Commit Graph

44 Commits

Author SHA1 Message Date
Alexander Motin
920c6cbadc CTL LUN mapping rewrite.
Replace iSCSI-specific LUN mapping mechanism with new one, working for any
ports.  By default all ports are created without LUN mapping, exposing all
CTL LUNs as before.  But, if needed, LUN mapping can be manually set on
per-port basis via ctladm.  For its iSCSI ports ctld does it via ioctl(2).
The next step will be to teach ctld to work with FibreChannel ports also.

Respecting additional flexibility of the new mechanism, ctl.conf now allows
alternative syntax for LUN definition.  LUNs can now be defined in global
context, and then referenced from targets by unique name, as needed.  It
allows same LUN to be exposed several times via multiple targets.

While there, increase limit for LUNs per target in ctld from 256 to 1024.
Some initiators do not support LUNs above 255, but that is not our problem.

Discussed with:	trasz
MFC after:	2 weeks
Relnotes:	yes
Sponsored by:	iXsystems, Inc.
2015-02-01 21:50:28 +00:00
Alexander Motin
bfbfc4a3cb Count consecutive read requests as blocking in CTL for files and ZVOLs.
Technically read requests can be executed in any order or simultaneously
since they are not changing any data.  But ZFS prefetcher goes crasy when
it receives consecutive requests from different threads.  Since prefetcher
works on level of separate blocks, instead of two consecutive 128K requests
it may receive 32 8K requests in mixed order.

This patch is more workaround then a real fix, and it does not fix all of
prefetcher problems, but it improves sequential read speed by 3-4x times
in some configurations.  On the other side it may hurt performance if
some backing store has no prefetch, that is why it is disabled by default
for raw devices.

MFC after:	2 weeks
2014-12-06 20:39:25 +00:00
Alexander Motin
ef8daf3fed Add GET LBA STATUS command support to CTL.
It is implemented for LUNs backed by ZVOLs in "dev" mode and files.
GEOM has no such API, so for LUNs backed by raw devices all LBAs will
be reported as mapped/unknown.

MFC after:	2 weeks
Sponsored by:	iXsystems, Inc.
2014-12-04 11:34:19 +00:00
Alexander Motin
9e52565344 Do not pre-allocate UNIT ATTENTIONs storage for every possible initiator.
Abusing ability of major UAs cover minor ones we may not account UAs for
inactive ports.  Allocate UAs storage for port and start accounting only
after some initiator from that port fetched its first POWER ON OCCURRED.

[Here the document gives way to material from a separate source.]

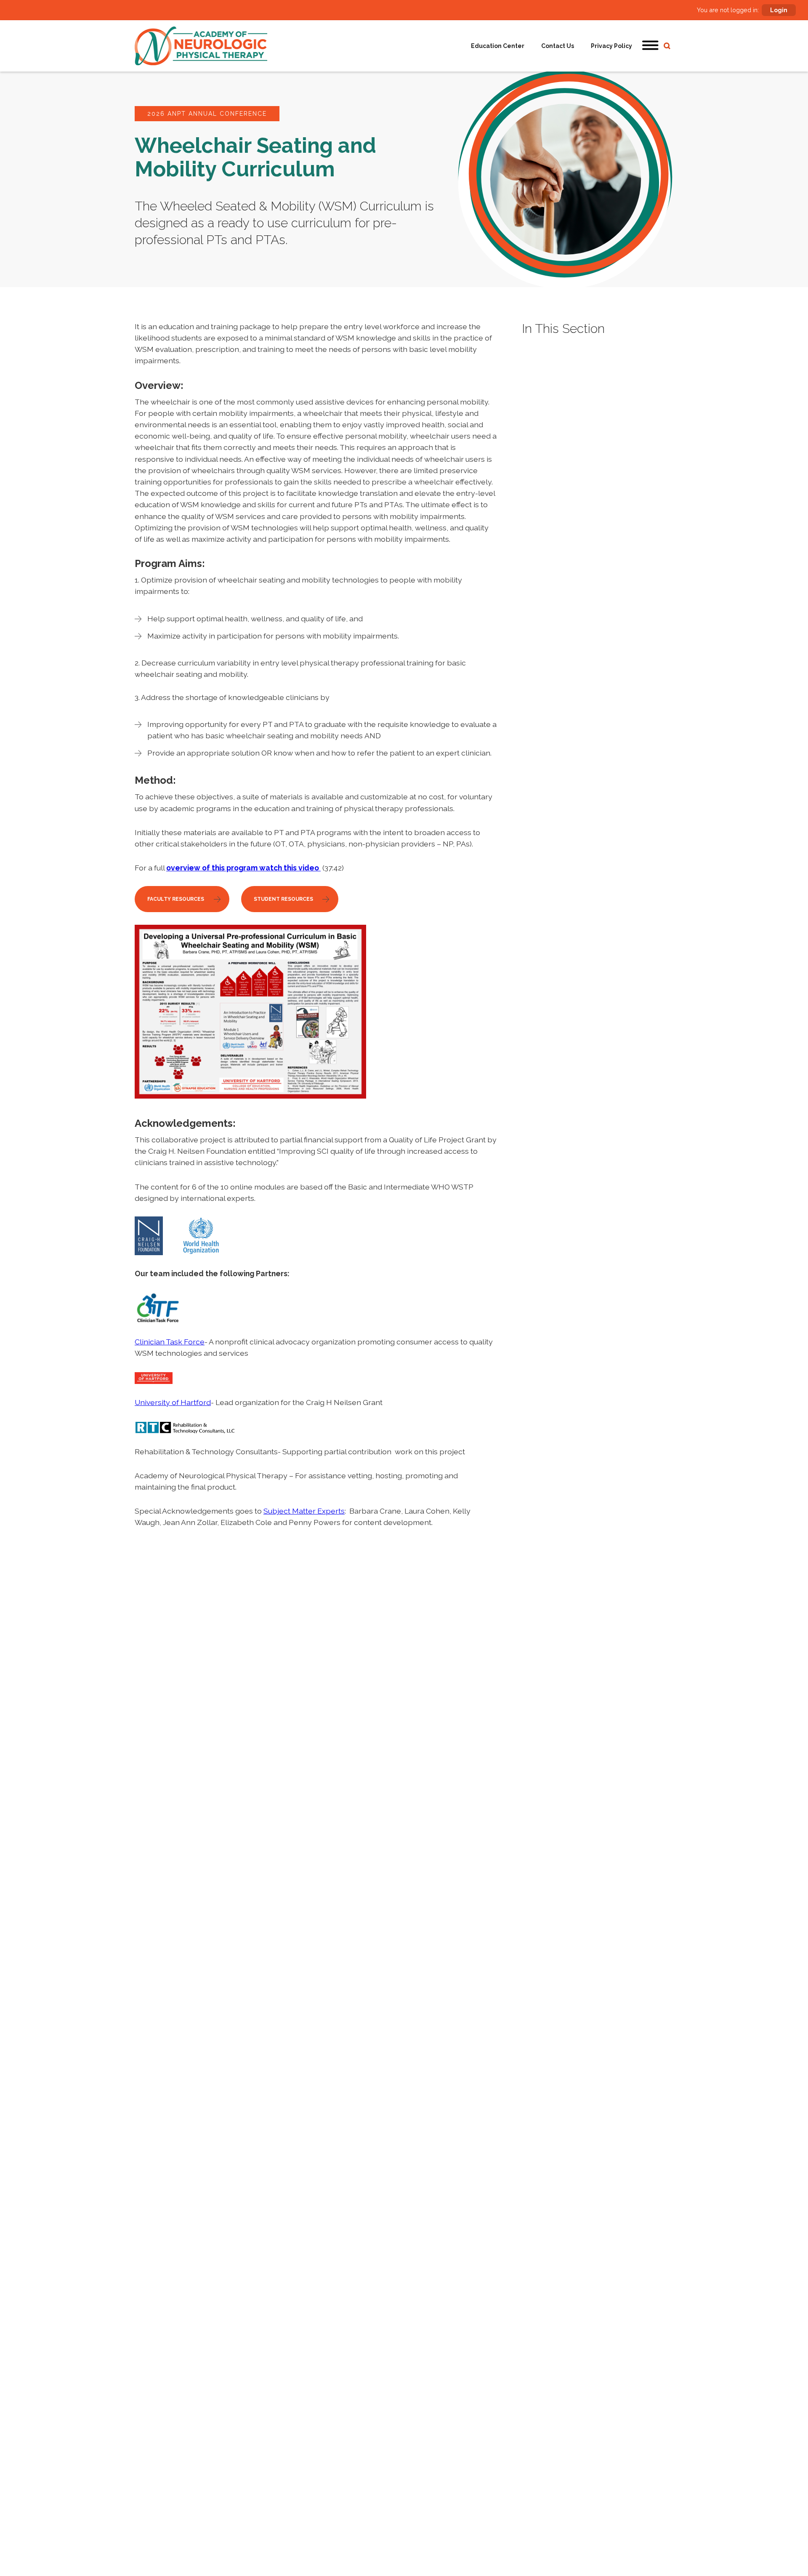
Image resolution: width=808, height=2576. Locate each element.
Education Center (497, 46)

This reduces per-LUN CTL memory usage from >1MB to less then 100K.

MFC after:	1 month
2014-12-03 15:16:18 +00:00
Alexander Motin
411598df7a Do not pre-allocate reservation keys memory for every possible initiator.
In configurations with many ports, like iSCSI, each LUN is typically
accessed only by limited subset of ports.  Allocating that memory on
demand allows to reduce CTL memory usage from 5.3MB/LUN to 1.3MB/LUN.

MFC after:	1 month
2014-12-03 09:05:53 +00:00
Alexander Motin
77a06f9db0 Convert persis_offset from global variable to softc field. 2014-12-02 12:38:22 +00:00
Alexander Motin
1251a76b12 Replace home-grown CTL IO allocator with UMA.
Old allocator created significant lock congestion protecting its lists
of preallocated I/Os, while UMA provides much better SMP scalability.
The downside of UMA is lack of reliable preallocation, that could guarantee
successful allocation in non-sleepable environments.  But careful code
review shown, that only CAM target frontend really has that requirement.
Fix that making that frontend preallocate and statically bind CTL I/O for
every ATIO/INOT it preallocates any way.  That allows to avoid allocations
in hot I/O path.  Other frontends either may sleep in allocation context
or can properly handle allocation errors.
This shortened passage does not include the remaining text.